→ **Instruction**
Continue the blog post below about Penn State's sanctions against coach Rene Portland, starting right after its last sentence.

==== Excerpted text

Wednesday, April 19, 2006

Just Keep Sending Her to Diversity Training; It Worked So Well Before

Penn State finds Rene Portland ('Rene the Weenie') discriminated against Jen Harris on perceived sexual oriention grounds, but lets her off, again:

Women's Hoops Blog (1)

[H]ere is the University press release. It is, as rumored, a slap on the wrist.

PSU's internal investigation found that Coach Portland did indeed violate the school's antidiscrimination policy.

The report ... conclude[d] that enough evidence existed to substantiate a claim that Portland discriminated against Harris by creating a “hostile, intimidating, and offensive environment” because of Harris' sexual orientation. This is in violation of Penn State Policy AD-42, which prohibits discrimination and harassment on the basis of race, sexual orientation, and other personal characteristics.

But the sanctions ordered are mild. Very mild. They include:

(1) A letter of reprimand (strongly worded, I'm sure).
(2) A warning that future violations will not be tolerated (and this time we really, really mean it).
(3) Diversity training (insert rolling-eyes emoticon here).
(4) A $10,000 fine.

Women's Hoops Blog (2)

But are these sanctions meaningful? NCLR's Karen Doering scoffs at the notion of putting Rene Portland through more diversity training.

========
==== Data entries

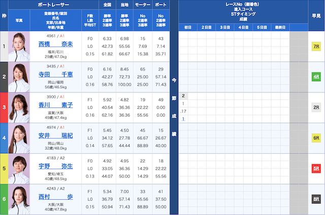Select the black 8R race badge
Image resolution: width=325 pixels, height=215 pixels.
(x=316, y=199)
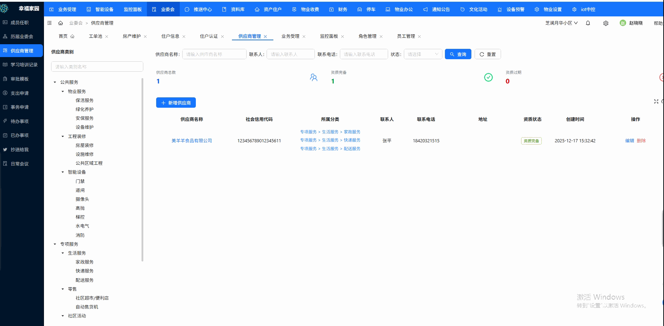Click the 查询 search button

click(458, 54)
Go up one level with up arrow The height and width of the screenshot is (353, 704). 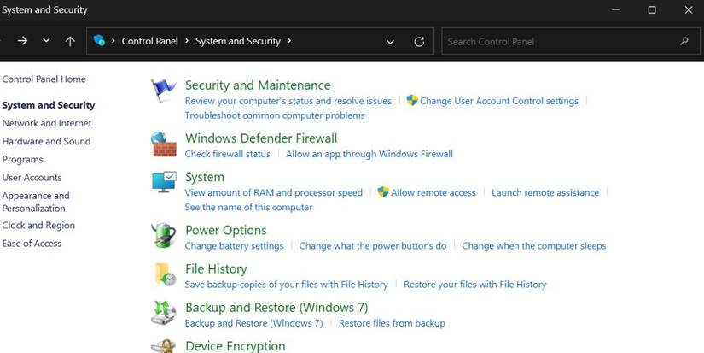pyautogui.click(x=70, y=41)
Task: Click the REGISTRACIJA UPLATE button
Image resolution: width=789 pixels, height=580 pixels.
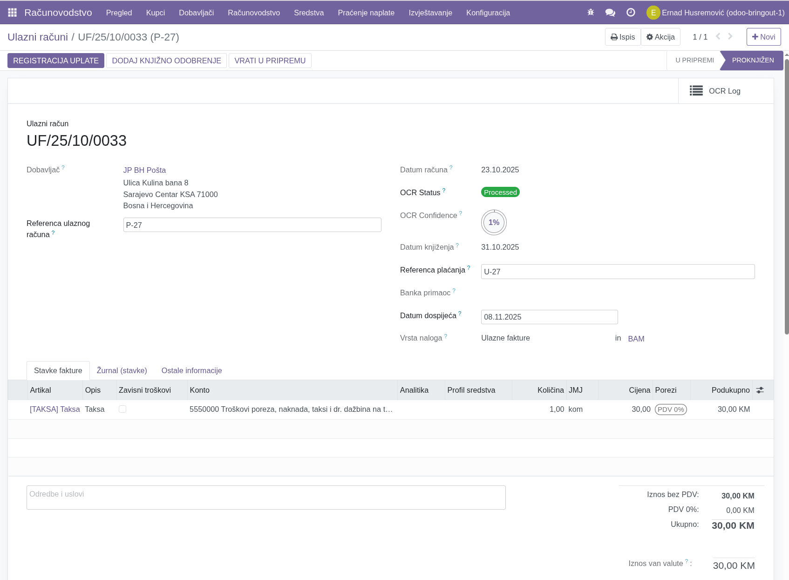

========
==== Data entries

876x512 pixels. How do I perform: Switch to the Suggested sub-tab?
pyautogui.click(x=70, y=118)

========
==== Data entries

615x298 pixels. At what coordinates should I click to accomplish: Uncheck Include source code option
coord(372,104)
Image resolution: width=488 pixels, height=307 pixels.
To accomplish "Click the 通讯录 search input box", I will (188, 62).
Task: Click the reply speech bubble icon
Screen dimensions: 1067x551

========

→ **The answer**
"She underwent diversity training in 1991 with no effect," Doering said. "Her very statement of denials today clearly shows she does not get it. If she doesn't think she has done anything wrong, she's not going to change her behavior."

Walt Moody, Knight Ridder (San Jose Mercury-News): Sanctions against Penn State's Portland have no real bite

STATE COLLEGE, Pa. - The line has been drawn in the sand by Penn State women's basketball coach Rene Portland and university president Graham Spanier is standing on the other side.

"I will return as head coach of the Lady Lions next year," she said Tuesday during a hastily called news conference to dispute university findings that she violated the school's anti-discrimination policy in dealings with former player Jennifer Harris, who has filed a federal lawsuit against Portland and the school.

The university report, which spawned from Harris' charges that she was discriminated against because of perceived sexual orientation and race, concluded that created a "hostile, intimidating and offensive environment" based on Harris' perceived sexual orientation. The report said there was no basis for the race claims of Harris, who is black.

By accepting the findings of the report, Spanier agreed that "the preponderance of evidence supported a conclusion that discrimination had taken place" against Harris, who claims she is not gay, but was perceived to be so by Portland.

Spanier ordered four actions to be taken against Portland among other recommendations for the school's athletic department.

Portland could have accepted to what amounts to a colossal slap on the wrist and gone on with her coaching career. The sanctions have no real bite.

A written letter in a personnel file for a coach who isn't going anywhere else is no big deal. Neither is attending a "professional development experience devoted to diversity and inclusiveness," where the only penalty is time spent.

The hard-hitters are supposed to be a $10,000 fine (for a coach who last year signed a four-year deal that pays six figures) and the promise she will be dismissed if she violates the anti-discrimination policy again.

They're hardly hard-hitting.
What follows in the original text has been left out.